The requirement for a High Court judge to approve assisted dying applications has been dropped by the committee considering the bill.
The clause had been heralded by the bill’s supporters as a safeguard that made it the strictest such legislation in the world.
But the Ministry of Justice and senior judges raised concerns about the impact on the courts.
Labour MP Kim Leadbeater, who is bringing the bill, suggested replacing the role of High Court judges with a three-person panel featuring a senior legal figure, a psychiatrist and a social worker to review applications.
The committee is expected to insert those details at a later stage.
After the bill committee voted 15 to seven in favour of dropping the High Court judge’s role, Leadbeater said the change would make the law “even more robust”.
“And it is much safer than the current ban on assisted dying, which leaves terminally ill people and their families without any such protections at all,” she said.
“I have been encouraged that in the course of this debate there have been positive responses to the proposal for a commissioner and a multi-disciplinary panel from colleagues across the committee, regardless of how they voted at [its] second reading.
“That tells me that whatever our views on the Bill itself, there is a shared commitment to getting protections for terminally ill adults right.

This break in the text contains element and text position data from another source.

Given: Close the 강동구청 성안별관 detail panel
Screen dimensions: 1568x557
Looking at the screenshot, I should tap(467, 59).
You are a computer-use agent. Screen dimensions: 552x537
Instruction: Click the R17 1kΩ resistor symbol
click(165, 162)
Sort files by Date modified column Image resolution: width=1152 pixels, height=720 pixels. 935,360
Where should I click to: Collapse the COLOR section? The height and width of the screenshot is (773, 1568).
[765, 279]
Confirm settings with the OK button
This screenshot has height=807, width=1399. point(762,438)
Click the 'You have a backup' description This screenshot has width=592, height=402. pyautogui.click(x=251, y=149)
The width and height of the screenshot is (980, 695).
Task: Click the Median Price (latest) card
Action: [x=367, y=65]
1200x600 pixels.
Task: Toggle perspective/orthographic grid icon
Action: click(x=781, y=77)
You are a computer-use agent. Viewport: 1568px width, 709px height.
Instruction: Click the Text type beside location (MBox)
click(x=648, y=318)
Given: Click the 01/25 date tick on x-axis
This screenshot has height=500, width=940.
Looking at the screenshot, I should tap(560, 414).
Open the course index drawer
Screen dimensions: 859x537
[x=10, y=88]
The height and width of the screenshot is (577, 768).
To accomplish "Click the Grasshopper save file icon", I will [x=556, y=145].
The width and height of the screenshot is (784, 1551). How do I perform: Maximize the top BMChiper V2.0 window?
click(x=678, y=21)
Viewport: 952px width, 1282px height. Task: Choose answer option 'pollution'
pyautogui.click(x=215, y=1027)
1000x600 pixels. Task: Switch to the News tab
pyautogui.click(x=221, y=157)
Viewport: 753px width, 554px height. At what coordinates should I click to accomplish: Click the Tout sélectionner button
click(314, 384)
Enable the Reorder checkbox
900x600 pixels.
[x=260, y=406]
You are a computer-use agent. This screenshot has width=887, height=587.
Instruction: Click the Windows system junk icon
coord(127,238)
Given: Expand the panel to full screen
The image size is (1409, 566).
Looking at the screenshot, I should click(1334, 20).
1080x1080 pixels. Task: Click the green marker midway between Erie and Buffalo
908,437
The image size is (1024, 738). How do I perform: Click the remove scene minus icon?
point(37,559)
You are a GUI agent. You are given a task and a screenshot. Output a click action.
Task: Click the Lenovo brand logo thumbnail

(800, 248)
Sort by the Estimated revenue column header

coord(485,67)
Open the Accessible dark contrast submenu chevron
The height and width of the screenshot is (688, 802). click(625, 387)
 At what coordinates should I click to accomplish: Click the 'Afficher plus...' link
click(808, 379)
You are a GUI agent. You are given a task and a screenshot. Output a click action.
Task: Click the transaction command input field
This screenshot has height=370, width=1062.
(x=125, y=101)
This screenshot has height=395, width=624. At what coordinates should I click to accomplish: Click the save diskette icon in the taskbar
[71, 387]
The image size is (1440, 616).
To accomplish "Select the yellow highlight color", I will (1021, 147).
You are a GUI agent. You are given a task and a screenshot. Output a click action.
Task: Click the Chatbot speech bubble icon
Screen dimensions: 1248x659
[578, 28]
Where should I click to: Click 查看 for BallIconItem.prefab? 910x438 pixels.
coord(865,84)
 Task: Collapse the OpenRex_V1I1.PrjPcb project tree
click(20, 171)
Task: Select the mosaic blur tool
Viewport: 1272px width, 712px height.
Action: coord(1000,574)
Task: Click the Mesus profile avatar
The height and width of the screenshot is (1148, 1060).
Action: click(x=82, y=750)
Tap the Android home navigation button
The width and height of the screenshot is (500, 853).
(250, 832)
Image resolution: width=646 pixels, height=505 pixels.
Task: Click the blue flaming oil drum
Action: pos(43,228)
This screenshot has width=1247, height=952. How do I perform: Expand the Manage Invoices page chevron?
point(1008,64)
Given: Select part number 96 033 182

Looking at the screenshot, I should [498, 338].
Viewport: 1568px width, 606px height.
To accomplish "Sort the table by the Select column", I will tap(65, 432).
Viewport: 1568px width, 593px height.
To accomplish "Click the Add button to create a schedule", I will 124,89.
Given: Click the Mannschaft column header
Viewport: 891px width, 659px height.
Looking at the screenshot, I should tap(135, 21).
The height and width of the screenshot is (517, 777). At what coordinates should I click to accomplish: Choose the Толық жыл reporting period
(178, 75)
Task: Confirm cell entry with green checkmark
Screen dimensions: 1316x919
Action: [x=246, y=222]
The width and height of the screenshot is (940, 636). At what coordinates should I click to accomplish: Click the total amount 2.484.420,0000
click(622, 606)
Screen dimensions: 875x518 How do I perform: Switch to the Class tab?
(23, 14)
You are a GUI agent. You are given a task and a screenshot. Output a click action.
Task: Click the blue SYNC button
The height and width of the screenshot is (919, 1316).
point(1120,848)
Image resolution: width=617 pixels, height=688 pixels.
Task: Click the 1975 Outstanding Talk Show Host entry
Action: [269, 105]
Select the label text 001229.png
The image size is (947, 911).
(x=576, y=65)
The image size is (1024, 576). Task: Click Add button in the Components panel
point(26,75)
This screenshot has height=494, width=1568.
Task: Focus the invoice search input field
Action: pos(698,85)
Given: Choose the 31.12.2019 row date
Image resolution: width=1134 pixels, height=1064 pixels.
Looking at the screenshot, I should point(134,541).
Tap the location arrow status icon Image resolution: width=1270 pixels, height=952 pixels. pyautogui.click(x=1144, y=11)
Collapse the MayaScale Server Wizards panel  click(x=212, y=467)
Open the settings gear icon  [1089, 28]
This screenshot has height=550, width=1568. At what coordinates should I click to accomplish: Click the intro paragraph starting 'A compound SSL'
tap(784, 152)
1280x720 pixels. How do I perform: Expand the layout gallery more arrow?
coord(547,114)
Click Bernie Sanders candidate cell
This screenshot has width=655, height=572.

That means we are doing our job.”
However a group of 26 of her fellow Labour MPs warned that scrapping the High Court’s oversight “breaks the promises made by proponents of the bill, fundamentally weakens the protections for the vulnerable and shows just how haphazard this whole process has become”.
In a statement, the group – made up almost entirely of MPs who voted against the bill at second reading – said: “It does not increase judicial safeguards but instead creates an unaccountable quango and to claim otherwise misrepresents what is being proposed.”